▼

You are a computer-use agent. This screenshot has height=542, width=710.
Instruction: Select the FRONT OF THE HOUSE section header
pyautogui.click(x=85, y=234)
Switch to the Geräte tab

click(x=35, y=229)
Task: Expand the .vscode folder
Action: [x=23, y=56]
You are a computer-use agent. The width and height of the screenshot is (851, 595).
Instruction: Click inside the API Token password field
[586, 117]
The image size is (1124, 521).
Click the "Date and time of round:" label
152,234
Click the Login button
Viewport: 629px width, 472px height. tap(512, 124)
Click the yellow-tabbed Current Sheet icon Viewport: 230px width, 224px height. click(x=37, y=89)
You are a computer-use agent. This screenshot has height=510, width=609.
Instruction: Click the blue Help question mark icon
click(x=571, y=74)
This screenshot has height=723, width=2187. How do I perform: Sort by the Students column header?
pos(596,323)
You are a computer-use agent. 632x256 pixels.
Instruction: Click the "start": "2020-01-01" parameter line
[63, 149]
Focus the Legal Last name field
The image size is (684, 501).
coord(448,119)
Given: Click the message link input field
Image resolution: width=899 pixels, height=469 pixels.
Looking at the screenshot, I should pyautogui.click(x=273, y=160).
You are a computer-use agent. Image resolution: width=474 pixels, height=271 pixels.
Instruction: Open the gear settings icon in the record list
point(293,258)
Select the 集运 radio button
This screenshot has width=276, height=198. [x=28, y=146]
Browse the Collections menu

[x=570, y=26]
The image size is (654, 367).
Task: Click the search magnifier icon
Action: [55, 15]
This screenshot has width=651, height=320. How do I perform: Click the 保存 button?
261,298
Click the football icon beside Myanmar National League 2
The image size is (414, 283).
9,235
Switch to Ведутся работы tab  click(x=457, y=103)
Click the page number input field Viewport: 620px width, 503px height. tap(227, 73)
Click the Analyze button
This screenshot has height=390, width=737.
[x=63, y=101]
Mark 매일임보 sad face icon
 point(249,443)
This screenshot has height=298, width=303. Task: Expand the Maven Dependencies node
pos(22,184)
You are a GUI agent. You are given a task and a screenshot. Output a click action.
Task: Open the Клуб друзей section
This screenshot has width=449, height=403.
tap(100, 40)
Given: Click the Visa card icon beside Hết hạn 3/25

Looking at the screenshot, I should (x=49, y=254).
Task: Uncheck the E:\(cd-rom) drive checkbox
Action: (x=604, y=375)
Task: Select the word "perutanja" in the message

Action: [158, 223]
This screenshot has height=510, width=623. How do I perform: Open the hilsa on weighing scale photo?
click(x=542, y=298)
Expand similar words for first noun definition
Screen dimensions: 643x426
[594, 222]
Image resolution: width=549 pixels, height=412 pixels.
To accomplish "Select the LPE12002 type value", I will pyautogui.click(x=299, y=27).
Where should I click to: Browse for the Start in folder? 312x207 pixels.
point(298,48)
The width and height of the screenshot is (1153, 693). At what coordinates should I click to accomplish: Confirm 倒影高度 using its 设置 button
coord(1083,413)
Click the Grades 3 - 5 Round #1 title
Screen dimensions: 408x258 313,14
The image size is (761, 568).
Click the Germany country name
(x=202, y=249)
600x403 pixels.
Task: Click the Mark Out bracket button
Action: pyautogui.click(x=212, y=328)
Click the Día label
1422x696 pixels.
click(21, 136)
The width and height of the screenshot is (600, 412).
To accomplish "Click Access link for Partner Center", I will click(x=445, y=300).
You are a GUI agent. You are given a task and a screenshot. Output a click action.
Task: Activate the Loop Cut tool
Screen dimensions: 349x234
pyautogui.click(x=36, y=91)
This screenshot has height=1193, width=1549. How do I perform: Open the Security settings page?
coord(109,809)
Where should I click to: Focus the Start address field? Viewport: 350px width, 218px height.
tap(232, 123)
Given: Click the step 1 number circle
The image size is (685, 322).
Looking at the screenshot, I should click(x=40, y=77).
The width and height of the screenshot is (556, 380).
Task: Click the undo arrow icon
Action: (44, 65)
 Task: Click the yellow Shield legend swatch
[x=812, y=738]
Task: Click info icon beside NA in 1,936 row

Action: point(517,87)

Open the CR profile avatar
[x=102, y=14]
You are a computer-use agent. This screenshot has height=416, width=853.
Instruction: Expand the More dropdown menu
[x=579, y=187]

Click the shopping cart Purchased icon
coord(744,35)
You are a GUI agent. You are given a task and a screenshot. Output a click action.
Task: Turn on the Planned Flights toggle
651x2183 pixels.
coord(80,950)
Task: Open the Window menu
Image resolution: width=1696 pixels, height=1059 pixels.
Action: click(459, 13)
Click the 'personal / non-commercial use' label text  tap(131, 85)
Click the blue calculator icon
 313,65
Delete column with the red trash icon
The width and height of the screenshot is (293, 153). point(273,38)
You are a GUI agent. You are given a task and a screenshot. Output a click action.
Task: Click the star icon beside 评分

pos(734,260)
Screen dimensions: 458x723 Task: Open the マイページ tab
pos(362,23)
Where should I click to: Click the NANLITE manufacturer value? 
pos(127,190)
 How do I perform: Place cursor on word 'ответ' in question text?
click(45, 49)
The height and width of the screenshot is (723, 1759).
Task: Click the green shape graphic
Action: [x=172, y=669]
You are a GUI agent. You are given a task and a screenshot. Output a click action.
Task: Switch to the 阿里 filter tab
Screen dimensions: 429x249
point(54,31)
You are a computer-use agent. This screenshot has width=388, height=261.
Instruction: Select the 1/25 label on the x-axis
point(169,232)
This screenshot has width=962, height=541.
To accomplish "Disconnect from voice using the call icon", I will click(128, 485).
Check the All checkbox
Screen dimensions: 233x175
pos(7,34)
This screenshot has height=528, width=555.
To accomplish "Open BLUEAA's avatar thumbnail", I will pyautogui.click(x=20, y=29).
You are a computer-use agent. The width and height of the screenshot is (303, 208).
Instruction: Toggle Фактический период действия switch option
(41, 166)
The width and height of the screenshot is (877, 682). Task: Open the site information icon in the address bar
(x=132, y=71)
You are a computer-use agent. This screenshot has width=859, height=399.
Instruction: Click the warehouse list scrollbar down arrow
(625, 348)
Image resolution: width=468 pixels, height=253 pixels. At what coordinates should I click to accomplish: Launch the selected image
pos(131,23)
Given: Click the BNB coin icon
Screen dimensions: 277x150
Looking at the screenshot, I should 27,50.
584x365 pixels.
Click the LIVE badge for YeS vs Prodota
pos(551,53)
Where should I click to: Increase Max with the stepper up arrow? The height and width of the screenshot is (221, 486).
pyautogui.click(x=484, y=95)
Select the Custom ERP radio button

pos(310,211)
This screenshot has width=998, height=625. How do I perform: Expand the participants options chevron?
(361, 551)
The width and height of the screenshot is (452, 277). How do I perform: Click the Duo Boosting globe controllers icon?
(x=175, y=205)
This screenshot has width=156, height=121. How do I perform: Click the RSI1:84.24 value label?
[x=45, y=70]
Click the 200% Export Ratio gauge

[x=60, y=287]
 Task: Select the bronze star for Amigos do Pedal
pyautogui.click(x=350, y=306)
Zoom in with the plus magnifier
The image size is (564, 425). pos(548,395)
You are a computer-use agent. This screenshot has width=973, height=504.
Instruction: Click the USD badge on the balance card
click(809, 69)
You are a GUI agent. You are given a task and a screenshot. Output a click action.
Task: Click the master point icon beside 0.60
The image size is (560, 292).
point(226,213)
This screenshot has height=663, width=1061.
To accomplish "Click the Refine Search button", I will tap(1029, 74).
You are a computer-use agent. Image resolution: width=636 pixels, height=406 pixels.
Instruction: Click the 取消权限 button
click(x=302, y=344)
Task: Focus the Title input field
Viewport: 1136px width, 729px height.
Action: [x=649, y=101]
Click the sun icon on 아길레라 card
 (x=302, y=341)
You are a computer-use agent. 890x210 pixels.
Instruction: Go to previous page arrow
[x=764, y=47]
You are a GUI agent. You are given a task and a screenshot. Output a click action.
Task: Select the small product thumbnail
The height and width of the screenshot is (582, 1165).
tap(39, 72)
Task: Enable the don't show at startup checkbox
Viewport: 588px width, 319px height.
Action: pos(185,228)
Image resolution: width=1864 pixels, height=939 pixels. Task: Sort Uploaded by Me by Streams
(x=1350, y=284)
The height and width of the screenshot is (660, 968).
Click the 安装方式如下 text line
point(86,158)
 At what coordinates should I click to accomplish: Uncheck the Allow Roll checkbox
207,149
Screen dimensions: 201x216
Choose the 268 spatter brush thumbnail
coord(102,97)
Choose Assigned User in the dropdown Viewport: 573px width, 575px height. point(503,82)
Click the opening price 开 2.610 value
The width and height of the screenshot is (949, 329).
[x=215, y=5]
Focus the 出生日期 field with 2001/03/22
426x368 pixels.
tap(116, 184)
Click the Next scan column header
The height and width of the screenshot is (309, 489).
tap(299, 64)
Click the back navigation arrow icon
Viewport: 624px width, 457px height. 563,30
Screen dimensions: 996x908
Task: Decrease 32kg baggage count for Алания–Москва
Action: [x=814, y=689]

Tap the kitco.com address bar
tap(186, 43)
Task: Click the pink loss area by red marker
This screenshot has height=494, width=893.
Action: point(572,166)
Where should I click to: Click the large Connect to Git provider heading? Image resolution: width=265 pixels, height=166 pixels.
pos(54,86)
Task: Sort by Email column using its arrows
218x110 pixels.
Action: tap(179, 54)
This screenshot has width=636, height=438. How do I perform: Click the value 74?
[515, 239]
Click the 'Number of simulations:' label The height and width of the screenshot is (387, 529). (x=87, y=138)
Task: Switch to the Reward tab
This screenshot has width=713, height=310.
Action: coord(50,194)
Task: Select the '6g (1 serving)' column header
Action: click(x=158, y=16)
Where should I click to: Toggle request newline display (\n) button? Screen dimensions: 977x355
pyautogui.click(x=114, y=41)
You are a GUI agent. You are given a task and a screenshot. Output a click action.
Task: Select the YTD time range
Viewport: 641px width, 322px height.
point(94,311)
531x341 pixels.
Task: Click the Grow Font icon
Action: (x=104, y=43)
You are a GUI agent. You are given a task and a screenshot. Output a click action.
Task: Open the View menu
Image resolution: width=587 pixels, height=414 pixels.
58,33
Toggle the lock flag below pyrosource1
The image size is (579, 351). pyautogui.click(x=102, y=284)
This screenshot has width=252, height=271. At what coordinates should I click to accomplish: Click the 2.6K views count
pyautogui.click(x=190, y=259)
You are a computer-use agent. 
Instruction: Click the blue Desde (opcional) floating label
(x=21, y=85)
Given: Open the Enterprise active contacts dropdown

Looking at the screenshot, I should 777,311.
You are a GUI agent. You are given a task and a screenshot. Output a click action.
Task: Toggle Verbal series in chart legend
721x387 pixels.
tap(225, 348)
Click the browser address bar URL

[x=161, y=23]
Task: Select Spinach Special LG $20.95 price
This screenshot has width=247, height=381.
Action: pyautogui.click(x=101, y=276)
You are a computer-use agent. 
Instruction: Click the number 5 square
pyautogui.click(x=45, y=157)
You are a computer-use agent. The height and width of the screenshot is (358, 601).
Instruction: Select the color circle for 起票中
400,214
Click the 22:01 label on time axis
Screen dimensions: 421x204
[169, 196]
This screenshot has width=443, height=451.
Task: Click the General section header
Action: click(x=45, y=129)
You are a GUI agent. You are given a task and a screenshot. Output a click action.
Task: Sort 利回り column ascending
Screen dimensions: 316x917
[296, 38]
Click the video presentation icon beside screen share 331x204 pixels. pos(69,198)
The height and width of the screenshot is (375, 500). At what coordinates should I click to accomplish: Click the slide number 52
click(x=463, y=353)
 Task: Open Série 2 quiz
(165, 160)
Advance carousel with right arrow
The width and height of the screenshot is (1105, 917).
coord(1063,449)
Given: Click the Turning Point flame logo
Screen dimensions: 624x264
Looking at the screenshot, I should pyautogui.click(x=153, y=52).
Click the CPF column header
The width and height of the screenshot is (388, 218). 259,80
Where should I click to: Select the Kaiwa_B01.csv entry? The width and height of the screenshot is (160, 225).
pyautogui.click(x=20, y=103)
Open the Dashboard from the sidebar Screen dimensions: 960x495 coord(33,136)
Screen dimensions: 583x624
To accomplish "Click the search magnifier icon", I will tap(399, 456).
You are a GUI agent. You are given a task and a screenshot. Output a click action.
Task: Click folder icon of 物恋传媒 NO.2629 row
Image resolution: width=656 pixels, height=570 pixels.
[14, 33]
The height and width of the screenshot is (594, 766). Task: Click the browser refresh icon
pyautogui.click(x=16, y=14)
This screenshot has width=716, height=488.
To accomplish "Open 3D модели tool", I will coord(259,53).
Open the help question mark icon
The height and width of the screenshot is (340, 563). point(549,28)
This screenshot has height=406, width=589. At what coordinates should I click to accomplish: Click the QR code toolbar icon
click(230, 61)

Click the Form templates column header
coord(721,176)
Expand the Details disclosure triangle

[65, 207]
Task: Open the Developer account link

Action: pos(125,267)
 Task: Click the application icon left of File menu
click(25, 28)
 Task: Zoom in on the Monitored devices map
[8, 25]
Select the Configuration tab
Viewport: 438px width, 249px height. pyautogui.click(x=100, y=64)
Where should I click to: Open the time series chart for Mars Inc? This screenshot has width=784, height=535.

▲

→ Assignment: In the records above, locate every line with the string "chart" and copy it.

→ Response to this task:
Task: Toggle Verbal series in chart legend
Where should I click to: Open the time series chart for Mars Inc? This screenshot has width=784, height=535.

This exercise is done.